There are a few minor criticisms that could be raised against this volume. Firstly, the themes selected to group the papers seem awkward: if the authors wanted to make some kind of statement by organising the contributions in this way, then the meaning is unclear. If not, then the electronic format could have provided the ideal vehicle for offering a variety of different themes or access methods. Even within the restrictions of HTML3, the format could be better: the controls are limited and the orange background is not comfortable. These, however, are not the publication's real problem which lies in the fact that the editors do not seem to have decided what this publication is. If it is intended as the successor to Allen et al. (1990) and Lock and Stancic (1995) then printable copies of the papers and guidance on referencing should have been provided. The volume fails in this light mainly on academic grounds, however, because some papers (e.g. Nuñez et al., Martlew) lack crucial detail that should have been picked up in the peer-review process, while others, which are little more than posters (Holdaway et al., Spikins, Nørbach) are not distinguished in any way from fuller contributions. Several, such as Anne Gisiger's MA thesis, and the CAST report (Gisiger et al.), are simply reproduced from elsewhere and while their quality is not in doubt, the appropriateness of their inclusion without clearly distinguishing them from the original material is doubtful.

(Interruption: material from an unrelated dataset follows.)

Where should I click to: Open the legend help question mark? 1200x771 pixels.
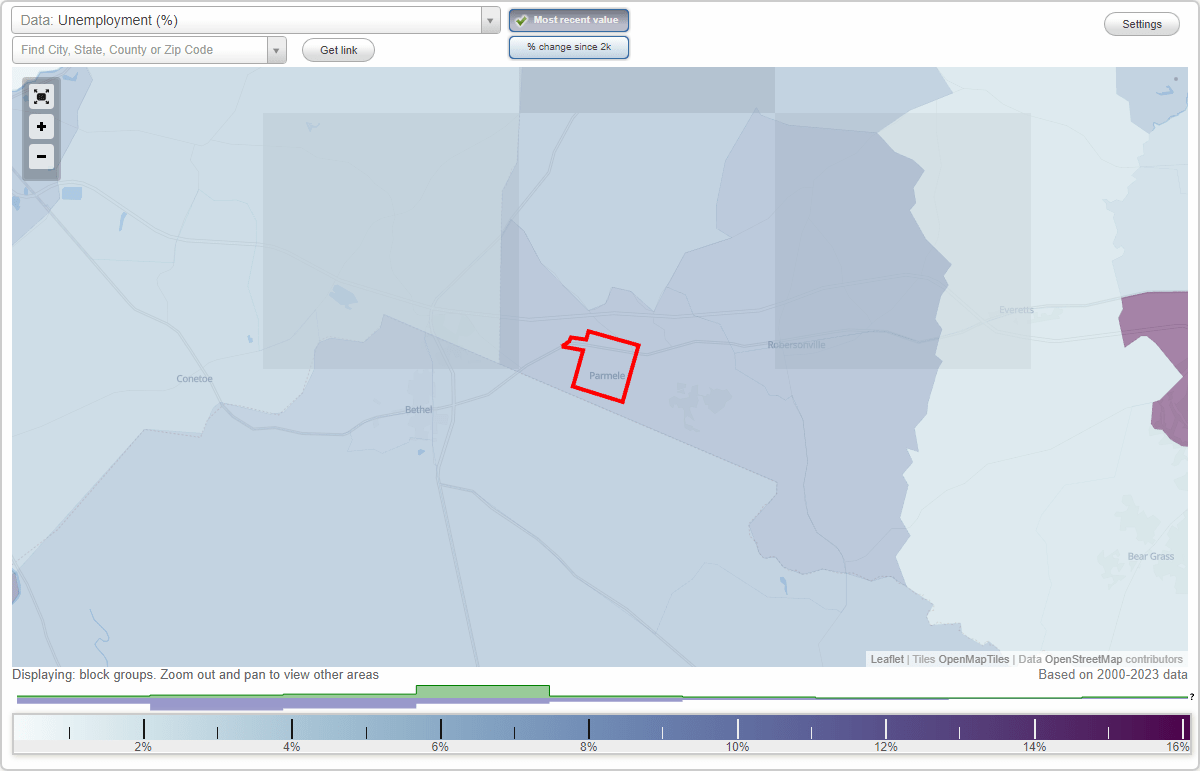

Given the quality of many of the papers, which would warrant inclusion in a serious academic publication, it is an unfortunate conclusion that this cannot be taken seriously as a refereed edited volume. As a teaching resource - which it clearly represents in respect of the extra materials provided - it has many strengths. However, it would have been a simple matter to make a statement about the refereeing policy and then to make a clear distinction between the 'papers' and other materials, much as many journals distinguish between full papers and notes. This would have enabled the CD to fulfil both roles and, as in so many other ways, this is a missed opportunity.

The publication is important simply because it is the most recent publication on the archaeological application of GIS, providing an insight into the development (or not) of the application of GIS to archaeology. Much of the content is of very high standard, and some of the rest makes interesting reading. However, there remain serious question marks about the editors' unwillingness or inability to request obvious changes to some papers, and the lack of a clear distinction between reviewed academic material and the other types of contribution.

References

Allen, K.M.S., Green S. and Zubrow E.B.W. (eds) 1990 Interpreting Space: GIS and Archaeology. Taylor and Francis. London.

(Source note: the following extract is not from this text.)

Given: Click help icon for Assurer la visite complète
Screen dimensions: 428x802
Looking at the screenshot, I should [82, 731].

Ammerman, A.J. and Cavalli-Sforza, L.L. 1984 The Neolithic Transition and the Genetics of Populations in Europe. Princeton University Press. Princeton.

Castleford, J. 1992 Archaeology, GIS and the time dimension: an overview. In Lock, G. and Moffet, J. (eds) Computer Applications and Quantitative Methods in Archaeology 1991. British Archaeological Reports, International Series S577. 95-106.

Gillings, M. 1995 GIS and the Tisza Flood-Plain: Landscape and settlement evolution in North Eastern Hungary. In Lock, G. and Stancic, Z. (eds) The Impact of Geographic Information Systems on Archaeology: a European Perspective. Taylor and Francis. New York.

Hunt, E.D. 1992 Upgrading Site-catchment Analyses with the Use of GIS: Investigating the Settlement Patterns of Horticulturists. World Archaeology 24. 283-309.

Kvamme, K.L. 1997 Ranters corner: Bringing the camps together: GIS and ED. Archaeological Computing Newsletter 47. 1-4.

Kvamme, K.L. and Jochim, M.A. 1989, The Environmental Basis of Mesolithic Settlement. In Bonsall, C. (ed) The Mesolithic in Europe Papers Presented at the Third International Symposium, Edinburgh 1985. 1-12. John Donald. Edinburgh.

Lock, G. and Stancic, Z. 1995 (eds) The Impact of Geographic Information Systems on Archaeology: a European Perspective. Taylor and Francis. New York.